Atribulada, Ardid descendió hacia las mazmorras seguida de los soldados. Y aunque bien hubiera querido llamar en su ayuda al Hechicero o al Trasgo, la imponente actitud de aquellos soldados no le aconsejaban, por el momento, tales desvíos. Así pues, siguióles resignadamente y, al fin, estremecida de frío y horror, pisó las más lúgubres dependencias de aquel Castillo.
Un soldado descorrió el enorme cerrojo, enmohecido y cubierto de orín. La luz de la antorcha iluminó, y descubrió, sentada en el suelo, a la Princesa.
– Dejadnos solas -dijo Ardid, secamente. Y entró, cerrando la puerta tras sí.
– ¿Qué has hecho, desgraciada? -gimió. Y aunque deseaba con todas sus fuerzas recuperar su dureza y severidad, la vista de la princesa le impedía de todo punto conseguirlo-. ¿Te das cuenta de que has labrado tu desgracia? Apresúrate, rectifica tus imprudentes palabras, y tal vez, aunque no estoy segura de ello, consigamos que el Rey te perdone.

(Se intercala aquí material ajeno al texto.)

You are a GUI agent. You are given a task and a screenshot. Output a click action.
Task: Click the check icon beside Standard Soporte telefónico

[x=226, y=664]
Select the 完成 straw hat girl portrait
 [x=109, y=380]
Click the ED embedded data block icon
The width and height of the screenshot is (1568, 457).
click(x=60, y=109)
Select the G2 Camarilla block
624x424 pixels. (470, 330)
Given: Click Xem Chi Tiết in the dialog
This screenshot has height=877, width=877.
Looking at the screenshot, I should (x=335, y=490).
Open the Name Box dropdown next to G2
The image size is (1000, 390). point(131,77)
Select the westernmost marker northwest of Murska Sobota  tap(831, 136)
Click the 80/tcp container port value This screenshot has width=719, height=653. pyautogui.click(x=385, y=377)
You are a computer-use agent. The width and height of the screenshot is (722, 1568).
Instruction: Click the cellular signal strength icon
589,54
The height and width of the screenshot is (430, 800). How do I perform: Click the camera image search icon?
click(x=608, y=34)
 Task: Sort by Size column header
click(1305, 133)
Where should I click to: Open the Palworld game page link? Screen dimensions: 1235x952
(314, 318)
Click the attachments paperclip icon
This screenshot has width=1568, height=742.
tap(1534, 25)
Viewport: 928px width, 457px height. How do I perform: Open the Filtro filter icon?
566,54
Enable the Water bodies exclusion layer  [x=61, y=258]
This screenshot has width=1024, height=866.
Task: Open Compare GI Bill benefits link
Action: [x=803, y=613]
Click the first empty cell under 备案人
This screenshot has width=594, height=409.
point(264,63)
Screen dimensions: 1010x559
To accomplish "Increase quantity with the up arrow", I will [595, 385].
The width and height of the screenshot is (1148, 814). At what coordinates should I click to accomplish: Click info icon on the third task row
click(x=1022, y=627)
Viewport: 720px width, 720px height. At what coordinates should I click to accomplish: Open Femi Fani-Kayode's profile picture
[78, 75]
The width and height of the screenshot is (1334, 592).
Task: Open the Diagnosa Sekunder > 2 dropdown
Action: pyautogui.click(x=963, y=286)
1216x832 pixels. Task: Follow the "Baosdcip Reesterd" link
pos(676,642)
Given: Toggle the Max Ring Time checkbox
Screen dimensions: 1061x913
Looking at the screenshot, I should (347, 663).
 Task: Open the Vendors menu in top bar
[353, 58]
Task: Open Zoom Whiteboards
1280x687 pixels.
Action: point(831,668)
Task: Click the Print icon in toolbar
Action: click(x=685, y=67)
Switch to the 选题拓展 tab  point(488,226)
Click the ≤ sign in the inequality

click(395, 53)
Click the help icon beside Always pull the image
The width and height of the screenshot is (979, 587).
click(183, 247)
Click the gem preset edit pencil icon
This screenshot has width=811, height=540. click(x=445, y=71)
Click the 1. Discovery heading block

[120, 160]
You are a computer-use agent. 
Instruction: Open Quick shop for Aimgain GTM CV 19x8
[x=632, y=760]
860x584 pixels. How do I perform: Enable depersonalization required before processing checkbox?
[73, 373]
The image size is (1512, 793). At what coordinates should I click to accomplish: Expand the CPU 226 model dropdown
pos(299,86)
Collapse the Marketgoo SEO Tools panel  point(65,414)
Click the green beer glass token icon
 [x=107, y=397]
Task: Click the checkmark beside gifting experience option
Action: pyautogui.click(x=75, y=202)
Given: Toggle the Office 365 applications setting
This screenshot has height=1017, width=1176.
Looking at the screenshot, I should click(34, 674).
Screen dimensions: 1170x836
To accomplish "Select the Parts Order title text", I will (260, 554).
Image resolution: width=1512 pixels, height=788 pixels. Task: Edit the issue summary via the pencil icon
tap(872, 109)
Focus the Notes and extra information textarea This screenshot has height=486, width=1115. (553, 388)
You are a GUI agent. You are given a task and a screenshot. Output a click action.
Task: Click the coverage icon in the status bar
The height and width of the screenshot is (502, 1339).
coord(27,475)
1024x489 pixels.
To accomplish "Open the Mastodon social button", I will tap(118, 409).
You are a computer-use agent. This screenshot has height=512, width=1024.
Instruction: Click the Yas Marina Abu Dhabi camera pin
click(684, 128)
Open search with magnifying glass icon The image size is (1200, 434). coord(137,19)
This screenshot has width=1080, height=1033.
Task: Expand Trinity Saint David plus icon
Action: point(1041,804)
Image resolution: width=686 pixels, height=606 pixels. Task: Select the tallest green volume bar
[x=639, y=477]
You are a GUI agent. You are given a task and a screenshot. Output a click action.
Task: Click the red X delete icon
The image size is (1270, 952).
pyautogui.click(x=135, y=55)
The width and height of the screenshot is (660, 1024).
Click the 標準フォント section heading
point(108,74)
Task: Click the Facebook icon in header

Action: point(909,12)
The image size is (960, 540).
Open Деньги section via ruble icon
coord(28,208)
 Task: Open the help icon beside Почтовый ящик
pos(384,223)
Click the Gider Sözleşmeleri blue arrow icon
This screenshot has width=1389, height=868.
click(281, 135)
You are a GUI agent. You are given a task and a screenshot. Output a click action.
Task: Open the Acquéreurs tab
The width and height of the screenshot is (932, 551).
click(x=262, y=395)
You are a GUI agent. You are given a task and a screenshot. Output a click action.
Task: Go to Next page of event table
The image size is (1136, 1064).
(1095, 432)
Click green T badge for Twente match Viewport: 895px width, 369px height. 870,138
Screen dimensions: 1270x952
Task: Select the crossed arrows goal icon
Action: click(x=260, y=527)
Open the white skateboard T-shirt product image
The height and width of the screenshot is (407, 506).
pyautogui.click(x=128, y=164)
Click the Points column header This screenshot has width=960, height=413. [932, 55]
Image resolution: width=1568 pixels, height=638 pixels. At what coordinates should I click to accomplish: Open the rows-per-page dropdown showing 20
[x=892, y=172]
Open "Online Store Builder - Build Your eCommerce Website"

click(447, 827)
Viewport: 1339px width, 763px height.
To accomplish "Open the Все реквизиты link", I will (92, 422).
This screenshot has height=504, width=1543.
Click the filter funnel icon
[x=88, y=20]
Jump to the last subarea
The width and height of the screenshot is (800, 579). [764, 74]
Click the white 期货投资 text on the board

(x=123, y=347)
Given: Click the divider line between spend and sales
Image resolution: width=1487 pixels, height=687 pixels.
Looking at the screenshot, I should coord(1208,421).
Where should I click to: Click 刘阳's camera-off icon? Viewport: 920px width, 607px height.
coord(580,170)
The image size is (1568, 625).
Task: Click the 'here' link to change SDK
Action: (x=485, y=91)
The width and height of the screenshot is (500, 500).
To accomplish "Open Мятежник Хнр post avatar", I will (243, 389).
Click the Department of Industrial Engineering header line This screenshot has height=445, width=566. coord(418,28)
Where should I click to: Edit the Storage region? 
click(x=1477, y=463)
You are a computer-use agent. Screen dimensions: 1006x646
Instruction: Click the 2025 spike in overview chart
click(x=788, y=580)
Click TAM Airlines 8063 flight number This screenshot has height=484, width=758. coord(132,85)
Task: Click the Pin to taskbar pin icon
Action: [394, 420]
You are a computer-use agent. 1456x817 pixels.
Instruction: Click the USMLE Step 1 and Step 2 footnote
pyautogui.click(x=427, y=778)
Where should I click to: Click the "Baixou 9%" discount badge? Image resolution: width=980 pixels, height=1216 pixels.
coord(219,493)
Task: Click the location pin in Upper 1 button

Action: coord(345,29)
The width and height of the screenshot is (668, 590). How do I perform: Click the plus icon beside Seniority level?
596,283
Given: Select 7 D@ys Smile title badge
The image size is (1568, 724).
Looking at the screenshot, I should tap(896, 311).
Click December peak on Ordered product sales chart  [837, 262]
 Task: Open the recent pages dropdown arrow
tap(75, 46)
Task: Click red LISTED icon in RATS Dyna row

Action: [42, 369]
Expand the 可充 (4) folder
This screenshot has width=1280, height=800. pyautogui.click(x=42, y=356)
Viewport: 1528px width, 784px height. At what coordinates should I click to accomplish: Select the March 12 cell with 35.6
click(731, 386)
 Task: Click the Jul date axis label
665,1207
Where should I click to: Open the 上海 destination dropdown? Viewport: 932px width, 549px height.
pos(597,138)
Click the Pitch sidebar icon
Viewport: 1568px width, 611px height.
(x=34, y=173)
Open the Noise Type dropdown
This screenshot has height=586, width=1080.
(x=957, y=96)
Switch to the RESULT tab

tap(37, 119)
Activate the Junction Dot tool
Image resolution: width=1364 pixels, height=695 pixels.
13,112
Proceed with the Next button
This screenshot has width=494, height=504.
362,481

– No -dijo ella-, no lo haré.
Y nada más pudo conseguir de ella.
Así pues, salió de la mazmorra. Hacía muchos años, mucho tiempo, que no sentía tanta congoja, tan infinita tristeza. Y se dijo: «Acabé imaginando que Tontina era en verdad una hija, y que me amaba: así me lo parecía, y así suavizaba esta honda pena de saber que mi hijo no me amará jamás». De improviso se sintió inmersa en un sueño. Era un sueño anterior, y no sabía con certeza si lo había soñado o vivía realmente lo que desfilaba ante sus ojos: lo cierto es que se hallaba en las almenas de la Torre Vigía, con su amado Almíbar, esperando la llegada de Tontina. La vio al fin. Pero no era su carroza: la que avanzaba sobre la hierba era una nave. Y en aquel país de gentes sin mar, nadie la comprendió -y acaso ni la vio-. Sólo Ardid sintió una punzada en el más escondido lugar de su ser, porque ella sí vio en otro tiempo cruzar el horizonte siluetas parecidas que, después, bajo el viento y el sol, intentaba recuperar, aunque ésta era mucho más esbelta, mucho más hermosa, mucho más fina… «No obstante -se dijo-, ¿cómo llegaba así, sobre la hierba?, ¿cómo avanzaba más allá del Lago?, ¿cómo aparecía entre los abedules y desaparecía entre ellos, y se reflejaba, o lo parecía, para desaparecer de inmediato en la tersura negra del agua?…» Ardid contuvo el aliento. La nave parecía deslizarse sobre un trineo, en una inexistente nieve. Entonces bajó la escalera, abandonó la Torre Vigía y dejó perplejo a su buen Almíbar, que murmuraba extrañas cosas, arrebolado y como ausente del mundo.